D’où vient alors, si l’ère qui s’ouvre peut redonner une chance aux Français de se rassembler autour de quelques objectifs partagés – de la lutte active contre les inégalités à celle non moins active pour le climat –, d’où vient donc qu’à peine reçue l’onction populaire, la figure présidentielle soit, misère du « en même temps », aussitôt malmenée, menacée de dures contestations qui iraient au-delà de ce qu’on appelait dans « l’ancien monde » le traditionnel troisième tour social ? Sans doute le parcours d’Emmanuel Macron et sa personnalité irritent-ils toutes sortes de gens : à commencer par les caciques de la politique, privés de ce circuit électif naguère bien balisé de l’accès au pouvoir qui passait du mandat municipal ou régional à la députation, d’un ministère à Matignon. Le court-circuitage macronien en a mis tant au rancart, que la pilule reste dure à avaler parmi les politiques de l’ancien système, sauf à s’être résignés à la soupe du ralliement plus ou moins tardif.

Mais au-delà des « professionnels de la profession », des millions d’électeurs contestent à Emmanuel Macron sa légitimité à présider le pays, principalement regroupés derrière les noms de Marine Le Pen et de Jean-Luc Mélenchon. Et dominés par une aversion qui va du rejet ferme à la haine, parfois. Cette hostilité se nourrit du bilan d’un homme souvent seul à décider du destin du pays depuis 2017, et qui, par quelques décisions critiquables et des propos malheureux, lui ont donné cette image de président des riches, cassant et hautain envers les plus fragiles.

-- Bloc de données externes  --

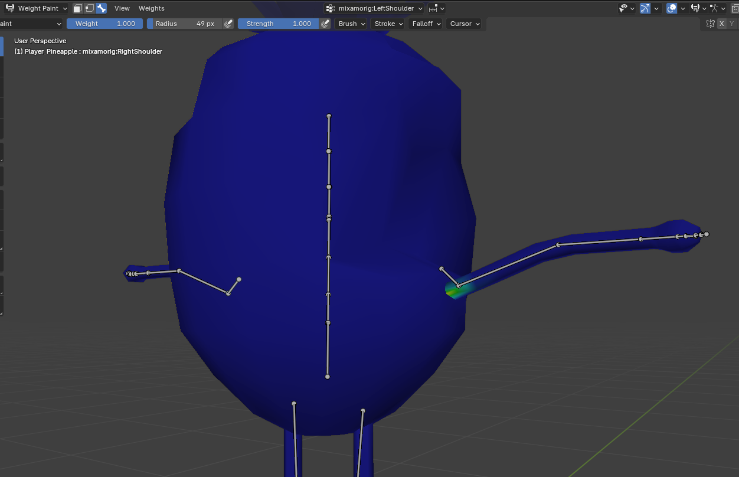Enable face selection paint mask
Screen dimensions: 739x477
click(77, 8)
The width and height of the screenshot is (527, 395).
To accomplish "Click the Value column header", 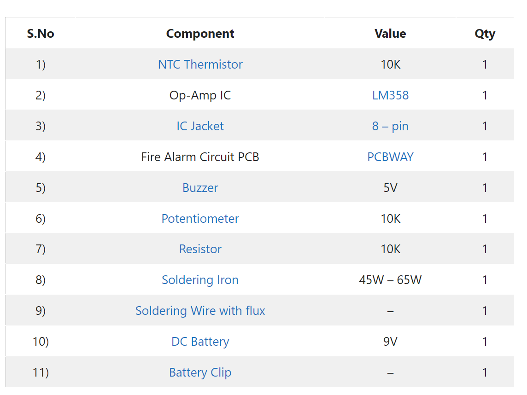I will pyautogui.click(x=390, y=33).
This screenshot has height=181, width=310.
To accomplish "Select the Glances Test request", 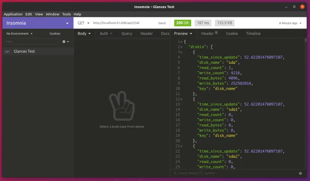I will click(24, 51).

« Ceux qui ne sont rien. » Une perception qui trouva son issue explosive dans le mouvement des Gilets jaunes. Et que le soutien, pourtant sans précédent, de l’État aux entreprises et à la population lors de la pandémie de Covid, au nom du « quoi qu’il en coûte », n’a pas infléchi chez ses adversaires les plus irréductibles. Le gouvernement a eu beau faire, il n’a pu ni su effacer cette sensation de mépris des élites à l’égard des plus modestes. Un ressort puissant qui a permis à la candidate du Rassemblement national de faire le plein des mécontents, jouant la fonction tribunitienne incarnée, dans une autre époque lointaine, par le Parti communiste. D’une certaine manière, par sa rigidité en surplomb, le pouvoir en place a soufflé sur les braises d’un populisme qui n’est pas près de s’éteindre.

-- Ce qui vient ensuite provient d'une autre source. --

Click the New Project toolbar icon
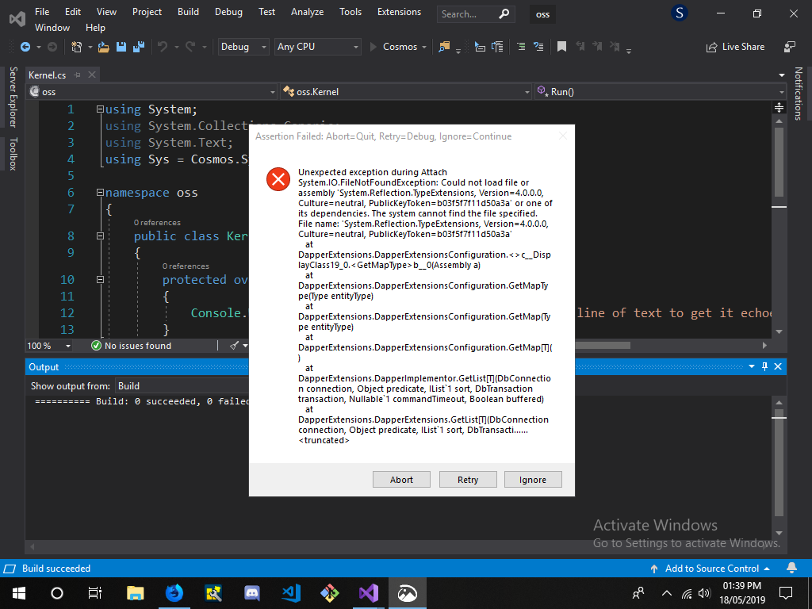Viewport: 812px width, 609px height. 77,47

La difficulté qui attend Emmanuel Macron et son futur gouvernement est d’autant plus grande que le rapport d’une partie des Français au réel est pour le moins problématique. Un constat qui n’est pas propre à la France, puisque l’élection de Donald Trump en 2015 et le vote du Brexit l’année suivante procèdent de cette même relation avec la vérité. Dans ce contexte, le seul recours à la raison et à l’explication paraît voué à l’échec, là où priment l’émotion, les passions tristes, une forme de nihilisme et l’envie de certains d’en découdre en abattant le système. Comme si la fatigue démocratique, la verticalité du pouvoir, la pandémie et les atteintes aux libertés individuelles qu’elle a entraînées, comme si tout ce qui pèse sur le corps social devait être pulvérisé grâce à un grand soir toujours différé, mais inscrit dans les esprits échauffés prêts à nier les résultats d’un vote pourtant légitime.

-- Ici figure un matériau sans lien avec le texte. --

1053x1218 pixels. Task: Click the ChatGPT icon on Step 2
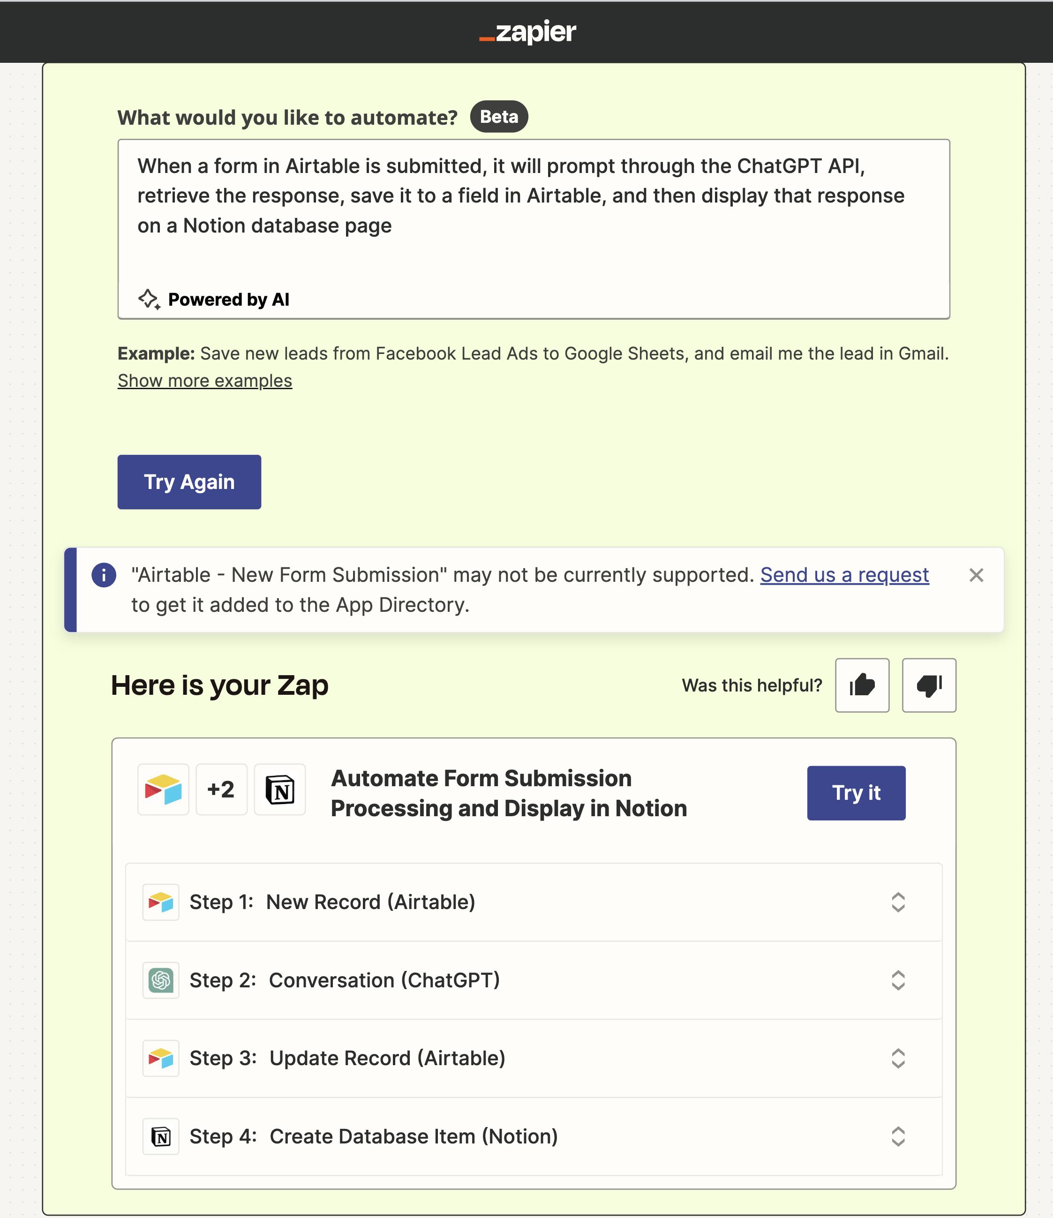click(x=161, y=980)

Pour Emmanuel Macron, le chemin sera plus difficile que le score de son élection pourrait le laisser penser. C’est à lui qu’il appartient, comme il l’a dit dans son discours du Champ-de-Mars, de devenir véritablement le président de tous les Français, et non celui d’un camp. De sa manière de transformer ses mots en actes tangibles dépendra non pas son sort à lui, puisque les urnes ont parlé, mais celui de tout un pays.